→ REQUIREMENT
For the word "Toners", search the records and show each line in which it occurs.

□ □ □ □ □ □ □

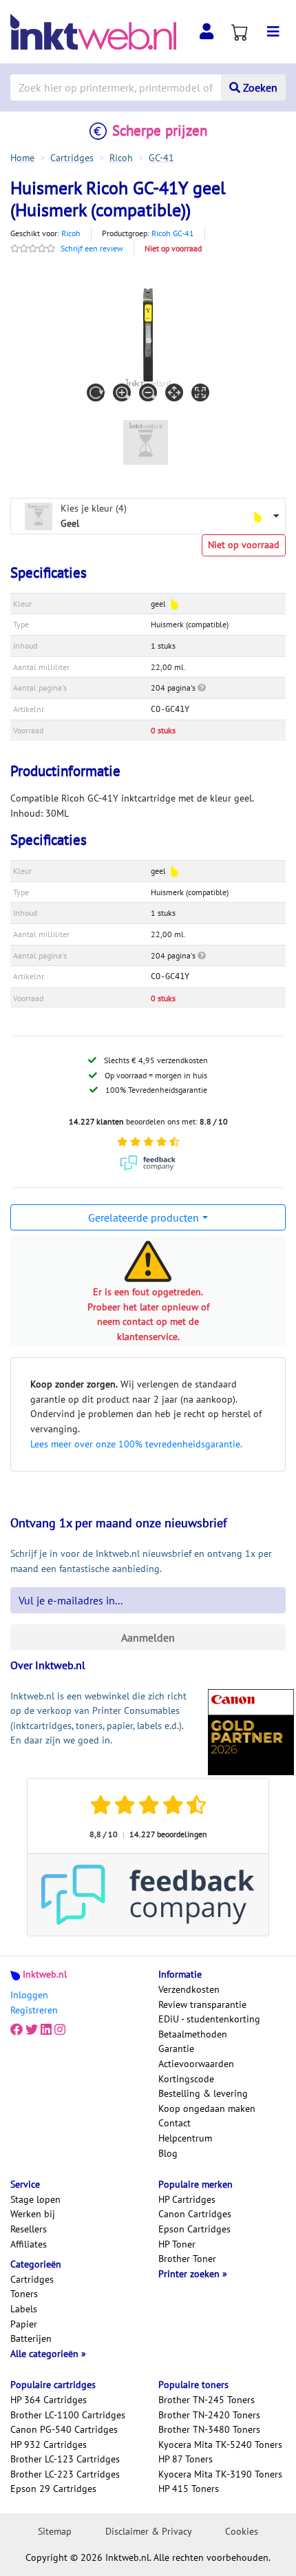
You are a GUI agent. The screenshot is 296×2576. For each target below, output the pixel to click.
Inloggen (29, 1995)
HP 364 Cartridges (48, 2400)
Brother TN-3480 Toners (209, 2429)
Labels (23, 2309)
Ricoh (71, 233)
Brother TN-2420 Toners (209, 2415)
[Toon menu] (273, 31)
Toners (24, 2293)
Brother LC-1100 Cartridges (67, 2415)
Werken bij (32, 2214)
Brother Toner (187, 2258)
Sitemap (55, 2531)
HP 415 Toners (188, 2488)
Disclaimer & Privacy (148, 2531)
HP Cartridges (186, 2199)
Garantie (176, 2048)
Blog (168, 2153)
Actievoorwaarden (196, 2063)
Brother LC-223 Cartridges (65, 2474)
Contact (174, 2123)
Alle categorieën (45, 2353)
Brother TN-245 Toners (206, 2400)
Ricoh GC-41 (172, 233)
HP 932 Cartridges (48, 2444)
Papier (23, 2324)
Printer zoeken (190, 2274)
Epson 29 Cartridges (53, 2488)
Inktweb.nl (45, 1974)
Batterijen (31, 2338)
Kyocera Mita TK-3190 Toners (220, 2474)
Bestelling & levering (203, 2093)
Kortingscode (186, 2079)
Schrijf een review (92, 248)
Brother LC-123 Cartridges (65, 2459)
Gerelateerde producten (143, 1217)
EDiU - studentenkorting (209, 2019)
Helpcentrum (185, 2138)
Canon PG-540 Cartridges (64, 2429)
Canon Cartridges (194, 2214)
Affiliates (28, 2244)
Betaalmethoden (192, 2034)
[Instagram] (59, 2030)
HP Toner (176, 2244)
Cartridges (32, 2279)
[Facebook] (16, 2030)
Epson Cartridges (194, 2229)
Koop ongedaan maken (206, 2108)
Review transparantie (202, 2004)
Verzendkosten (189, 1989)
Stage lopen (35, 2199)
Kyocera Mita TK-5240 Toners (220, 2444)
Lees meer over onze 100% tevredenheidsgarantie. (136, 1444)
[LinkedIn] (46, 2030)
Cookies (241, 2531)
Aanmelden (148, 1637)
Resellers (28, 2229)
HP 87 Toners (185, 2459)
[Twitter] (31, 2030)
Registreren (34, 2010)
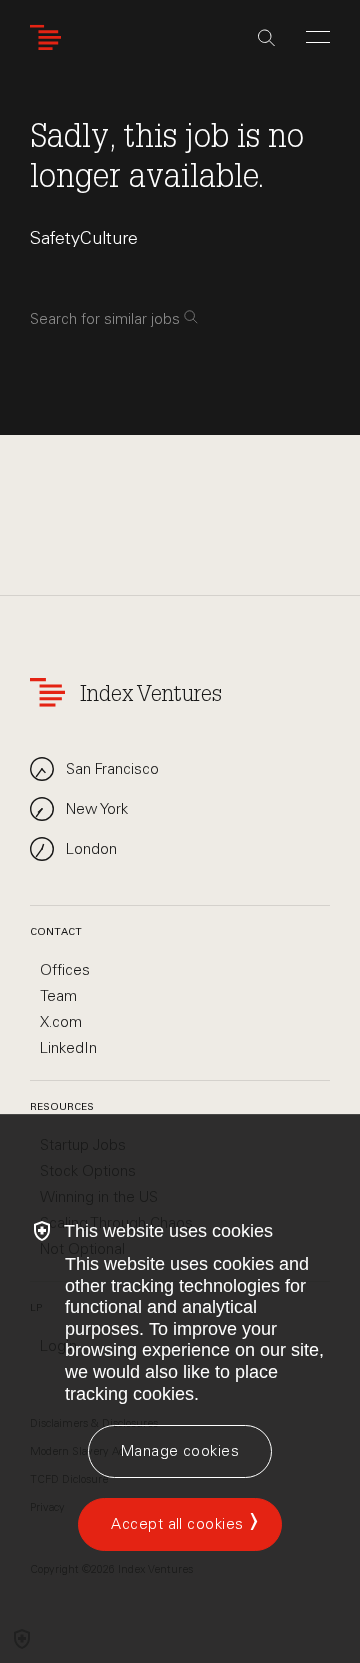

□ □ □ □ □ □ □

→ RESPONSE TO THIS EXERCISE
Brother TN-3480 Toners (209, 2429)
Brother TN-2420 Toners (209, 2415)
Toners (24, 2293)
HP 415 Toners (188, 2488)
Brother TN-245 Toners (206, 2400)
Kyocera Mita TK-3190 Toners (220, 2474)
Kyocera Mita TK-5240 Toners (220, 2444)
HP 87 Toners (185, 2459)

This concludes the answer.